__Element and text location data__:

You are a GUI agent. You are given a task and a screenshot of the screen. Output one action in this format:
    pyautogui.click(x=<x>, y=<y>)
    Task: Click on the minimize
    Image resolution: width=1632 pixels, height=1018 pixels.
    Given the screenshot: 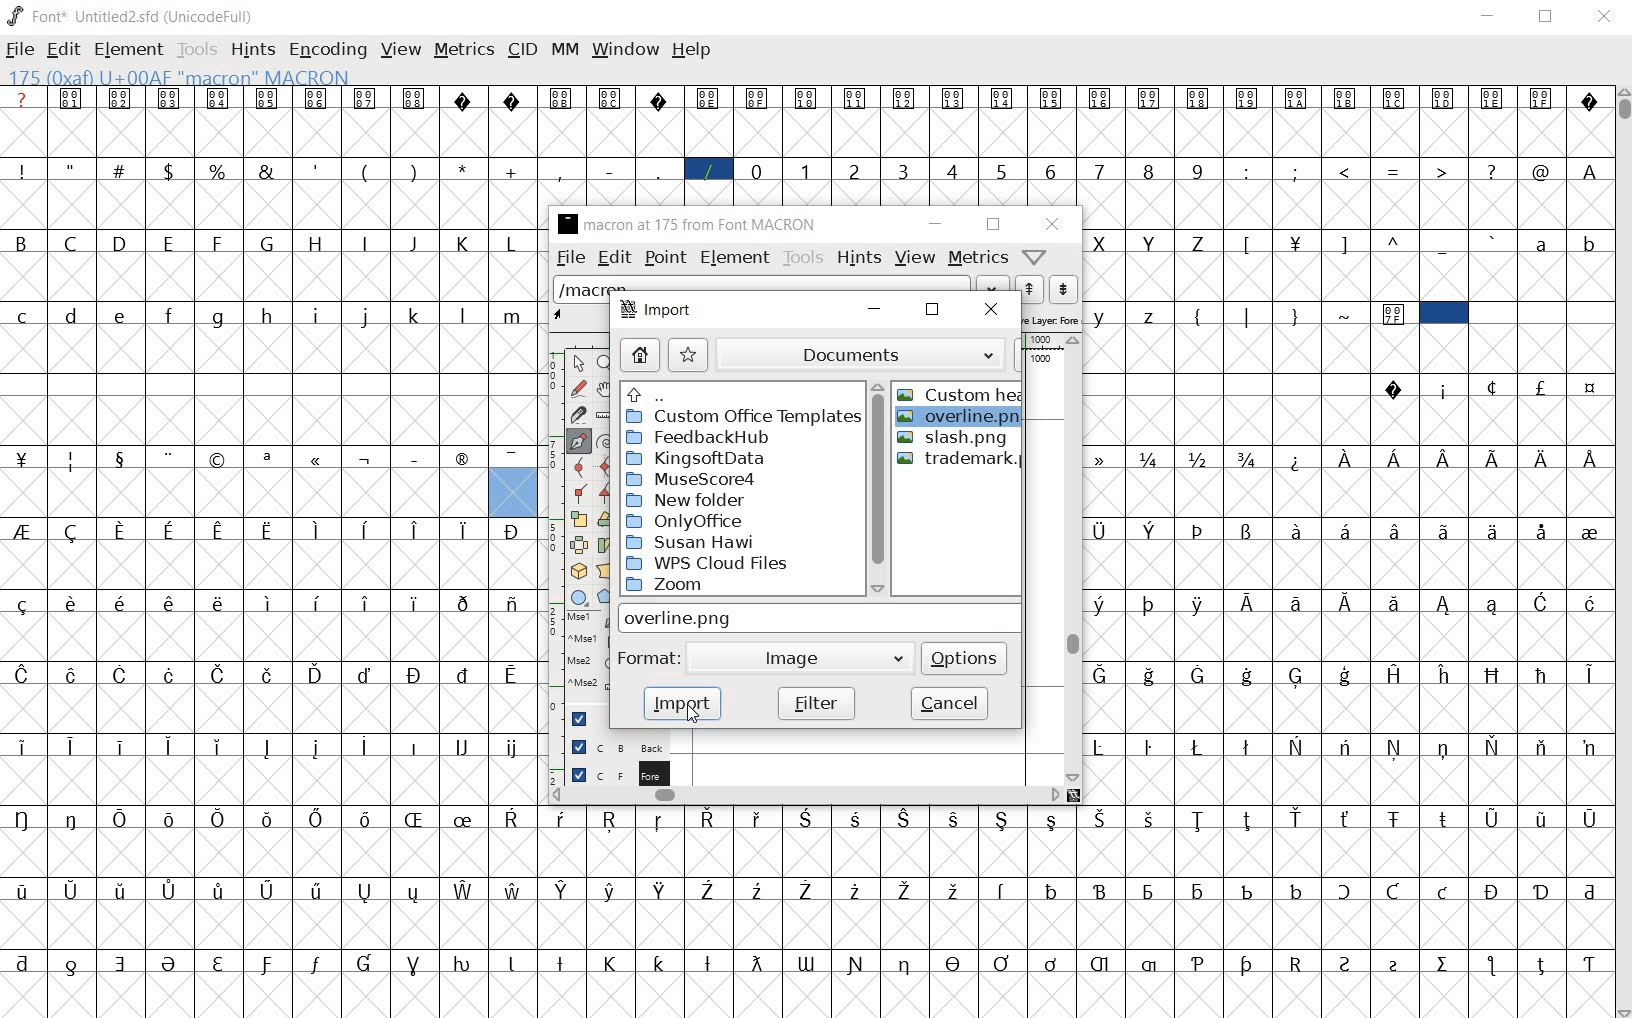 What is the action you would take?
    pyautogui.click(x=875, y=313)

__EXERCISE__: Rewrite the data starting at its first line and ending at the line containing "Image resolution: width=1632", with "minimize" replaced by "maximize".

__FINAL ANSWER__:
You are a GUI agent. You are given a task and a screenshot of the screen. Output one action in this format:
    pyautogui.click(x=<x>, y=<y>)
    Task: Click on the maximize
    Image resolution: width=1632 pixels, height=1018 pixels.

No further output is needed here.